Louisville’s men’s team came out on the wrong side of that last weekend, losing to a Michigan squad that hasn’t lost since its plane rolled off the tarmac. Wilson’s Gamecocks have to try to play the role of old guard, holding off the tournament upstart Saturday in an NCAA Sweet 16 game in Stockton Calif.

Not that everyone’s got down the spelling of “Quinnipiac.”

“I know they’re the Bobcats,” Wilson said. “I kind of know how to spell it, not really. I thought it was with an ‘e’ but it’s not. They’re a really good team, the Cinderella team, so called, in our bracket. We really can’t sleep on them, because we watched the Miami game, and the way that they came back, just the way that they played, it was great.”

Her squad gets the story of the tournament, a team with the lowest remaining seed (12, Oregon is the next lowest at 10) and a program history as quaint as they come.

The team went Division I in 1998-99. Head coach Tricia Fabbri has been there since three seasons before that. She’s overseen a start in the Northeast conference, and the transition to the MAAC after the program’s first NCAA trip in 2013.

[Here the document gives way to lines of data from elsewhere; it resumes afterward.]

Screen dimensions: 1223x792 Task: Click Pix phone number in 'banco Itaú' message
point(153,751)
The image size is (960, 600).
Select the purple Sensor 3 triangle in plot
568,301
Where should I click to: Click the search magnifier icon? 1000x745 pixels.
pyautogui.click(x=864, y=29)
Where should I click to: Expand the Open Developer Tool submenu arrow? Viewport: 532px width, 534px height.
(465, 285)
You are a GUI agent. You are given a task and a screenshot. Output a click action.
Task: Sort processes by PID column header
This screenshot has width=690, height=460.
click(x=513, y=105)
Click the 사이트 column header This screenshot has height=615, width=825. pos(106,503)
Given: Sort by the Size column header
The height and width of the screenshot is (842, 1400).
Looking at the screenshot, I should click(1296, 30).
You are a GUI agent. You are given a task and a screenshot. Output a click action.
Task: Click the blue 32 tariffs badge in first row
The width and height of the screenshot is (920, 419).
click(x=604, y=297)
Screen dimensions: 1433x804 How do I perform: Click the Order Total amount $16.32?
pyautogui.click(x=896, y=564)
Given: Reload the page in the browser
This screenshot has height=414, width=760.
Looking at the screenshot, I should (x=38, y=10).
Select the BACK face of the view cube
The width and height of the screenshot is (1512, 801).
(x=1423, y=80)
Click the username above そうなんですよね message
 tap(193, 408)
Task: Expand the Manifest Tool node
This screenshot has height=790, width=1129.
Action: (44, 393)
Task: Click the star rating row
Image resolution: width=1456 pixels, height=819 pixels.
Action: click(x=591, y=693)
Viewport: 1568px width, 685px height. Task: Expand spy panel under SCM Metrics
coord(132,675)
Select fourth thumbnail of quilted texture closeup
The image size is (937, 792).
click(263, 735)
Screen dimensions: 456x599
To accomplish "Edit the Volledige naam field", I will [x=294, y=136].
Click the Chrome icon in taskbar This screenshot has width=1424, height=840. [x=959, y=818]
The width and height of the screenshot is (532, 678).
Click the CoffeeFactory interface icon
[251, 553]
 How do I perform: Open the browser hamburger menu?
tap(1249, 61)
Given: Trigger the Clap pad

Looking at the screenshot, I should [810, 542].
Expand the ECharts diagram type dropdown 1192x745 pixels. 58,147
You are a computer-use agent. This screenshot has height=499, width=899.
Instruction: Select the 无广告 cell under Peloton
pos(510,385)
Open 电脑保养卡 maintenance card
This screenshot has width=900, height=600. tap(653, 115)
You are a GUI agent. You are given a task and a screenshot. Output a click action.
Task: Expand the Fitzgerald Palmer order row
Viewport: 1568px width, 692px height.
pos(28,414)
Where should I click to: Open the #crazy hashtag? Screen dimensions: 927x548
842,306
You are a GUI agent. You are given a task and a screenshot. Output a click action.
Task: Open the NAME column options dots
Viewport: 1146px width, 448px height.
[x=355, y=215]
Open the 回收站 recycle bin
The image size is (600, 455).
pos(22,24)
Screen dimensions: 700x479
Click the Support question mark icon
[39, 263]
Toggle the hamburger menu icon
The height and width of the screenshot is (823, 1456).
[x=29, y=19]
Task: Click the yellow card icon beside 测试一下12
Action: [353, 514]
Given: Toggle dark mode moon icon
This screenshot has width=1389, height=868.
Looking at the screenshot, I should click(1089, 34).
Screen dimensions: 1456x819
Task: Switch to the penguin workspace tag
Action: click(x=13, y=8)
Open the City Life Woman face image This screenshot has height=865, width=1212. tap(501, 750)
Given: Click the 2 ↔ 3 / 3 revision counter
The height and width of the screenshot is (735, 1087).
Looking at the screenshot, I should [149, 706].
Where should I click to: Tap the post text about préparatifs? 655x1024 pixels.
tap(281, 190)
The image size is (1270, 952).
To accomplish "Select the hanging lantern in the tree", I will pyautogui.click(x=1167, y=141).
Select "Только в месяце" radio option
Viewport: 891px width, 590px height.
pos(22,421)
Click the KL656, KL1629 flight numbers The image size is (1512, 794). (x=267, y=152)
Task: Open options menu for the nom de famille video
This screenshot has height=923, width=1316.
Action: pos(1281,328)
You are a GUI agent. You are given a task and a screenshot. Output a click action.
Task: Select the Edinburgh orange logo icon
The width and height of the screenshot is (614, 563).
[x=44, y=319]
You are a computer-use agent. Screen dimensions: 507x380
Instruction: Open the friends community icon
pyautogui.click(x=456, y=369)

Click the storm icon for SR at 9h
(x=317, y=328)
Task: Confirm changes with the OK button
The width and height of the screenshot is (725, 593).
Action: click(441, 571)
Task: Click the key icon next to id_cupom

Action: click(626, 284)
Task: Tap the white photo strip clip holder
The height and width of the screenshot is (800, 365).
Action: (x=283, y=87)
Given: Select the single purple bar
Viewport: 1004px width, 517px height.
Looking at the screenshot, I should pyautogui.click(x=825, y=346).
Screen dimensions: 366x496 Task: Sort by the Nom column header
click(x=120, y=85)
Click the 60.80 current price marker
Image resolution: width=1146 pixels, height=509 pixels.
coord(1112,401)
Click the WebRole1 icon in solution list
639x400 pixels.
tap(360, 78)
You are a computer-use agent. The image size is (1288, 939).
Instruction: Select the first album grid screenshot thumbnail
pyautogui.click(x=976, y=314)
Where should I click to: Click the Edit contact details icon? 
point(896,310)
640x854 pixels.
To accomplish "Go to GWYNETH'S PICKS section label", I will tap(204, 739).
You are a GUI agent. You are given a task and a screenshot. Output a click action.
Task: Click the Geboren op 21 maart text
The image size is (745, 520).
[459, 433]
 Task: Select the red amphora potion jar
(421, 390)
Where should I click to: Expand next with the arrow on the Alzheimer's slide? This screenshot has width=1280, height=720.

Her program built with ups and down, finally breaking through with a 30-3 record that 2013 season and then 31-4 in 2014-15. This season wasn’t quite at that level of dominance, but the Bobcats, led by the coach’s daughter, Carly Fabbri, held off a good Rider team for the conference title and made history with the first two NCAA tournament wins in program history.

Gamecocks coach Dawn Staley looked at one particular skill they bring to the table.

“You know they can shoot it from outside, the 3,” Staley said. “We’ve got to make them 2 us. We’ve got to make them put the ball on the floor. We’ve got to stay in between them and the basket. We’ve got to rebound the basketball.”

That shooting prowess was on particular display against Miami, when Quinnipiac connected on 15-of-26 3s.

This is the round where South Carolina tripped up last season, granted to a solid Syracuse team instead of to a tournament darling. Staley said if this was on a one-game turnaround, facing a team on this kind of run would be trickier, but with the longer game, the coaches should have everything covered.

“I think it’s a great story, what they’ve been able to accomplish,” Staley said. “So we’re well ahead and we’re in front of the stories.

“So nothing’s really going to catch us off guard.”

Women’s Sweet 16

Who: USC (29-4) vs. Quinnipiac (29-6)

When: 4 p.m. Saturday

Where: Stockton, Calif.

TV: ESPN

Other game: Florida State vs. Oregon State, 6:30 p.m.